#### TASK DESCRIPTION:
In the peer review below, which venue does the reviewer suggest as an alternative for resubmission?

#### SOURCE:
# # # # #
On the other hand, I do not see too much interest to Entropy audience unless the authors explain/argue what’s the advance (no problem if it’s only incremental) in information theory applications. You can argue that information measures as entropy and cross entropy are used in the paper, entropy as a measure of the scene information, and cross entropy as a loss function. But those measures have already been used for these purposes frequently , thus I do not see anything additional to be learned from the paper. In addition, the equations for cross entropy are confusing and it is not clear to me that they are used with probability distributions.

 

As I do not think that these two points, presentation and lack of focus, can be solved in the short time review cycle of Entropy journal, I recommend reject and resubmission once these questions (and the additional comments below) are addressed. Alternatively, the authors could resubmit to some image processing venue, such as mdpi Journal of Imaging.

 

Additional comments:

 

-Figure 1 should be more complete, for instance feedback from discriminator to generator does not appear. The input images are not labeled. In Figure 2 the weights are multiplied by the full images, while in text it explains that they are by the Y (luminance) channel. The whole process (channel separation and then merging result of generation with color channels) should be clear in the Figure(s).

 

-No comparison in time cost is given between the different methods. I understood that the cost is similar, but if so, it should be explained, and if not, costs should be compared.

 

-Conditional U-shaped network: please give a short explanation and/or reference.
# # # # #
#### MATERIAL PROVIDED:
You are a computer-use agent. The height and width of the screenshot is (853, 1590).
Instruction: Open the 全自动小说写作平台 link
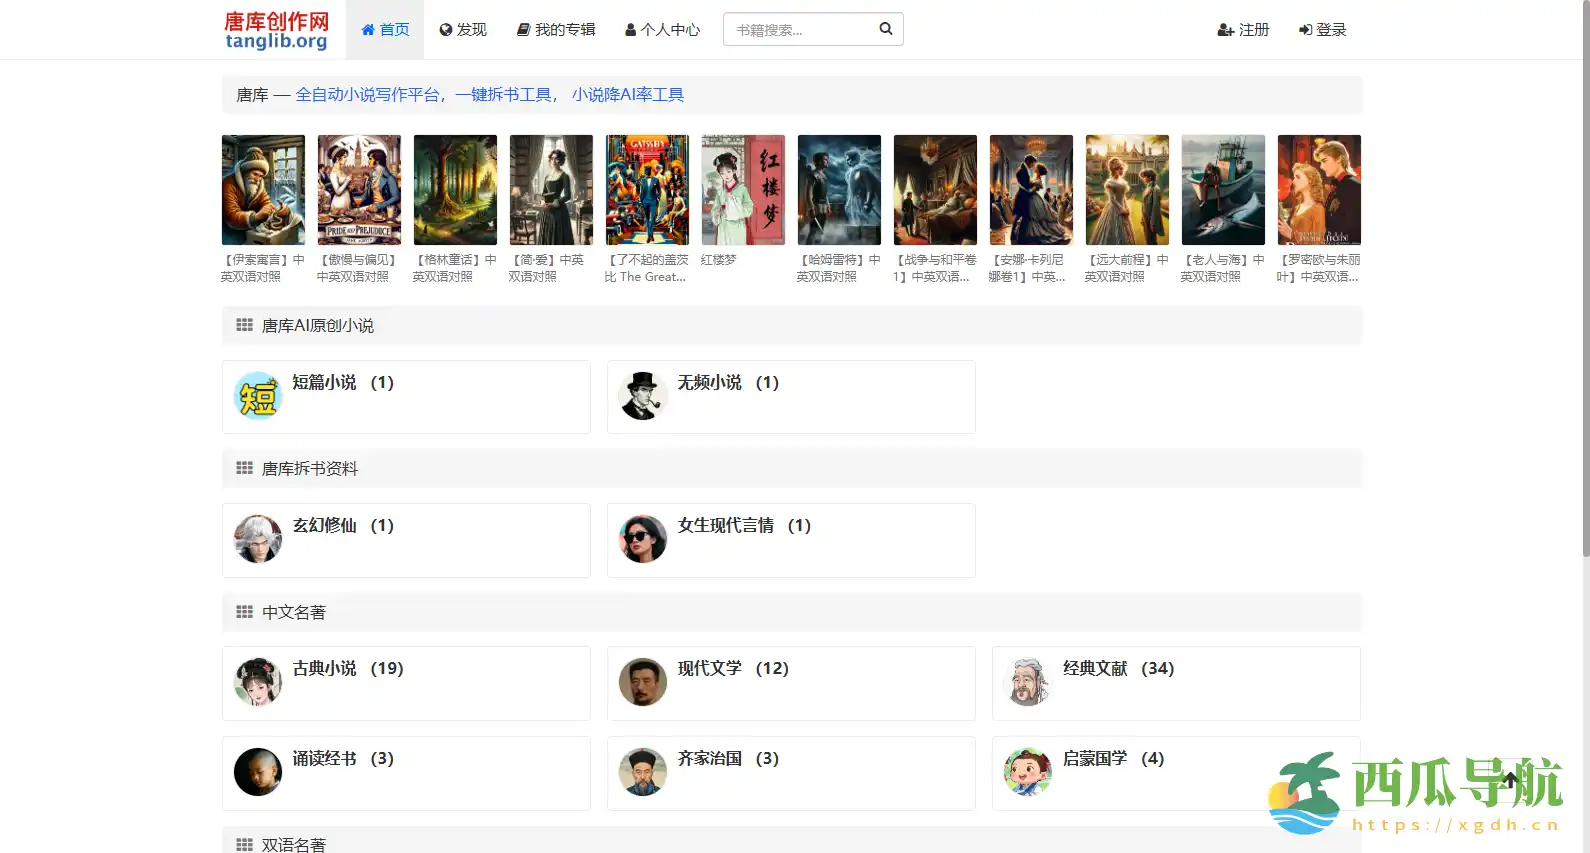(367, 95)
# # # # #
#### SOLVED PROBLEM:
The mdpi Journal of Imaging.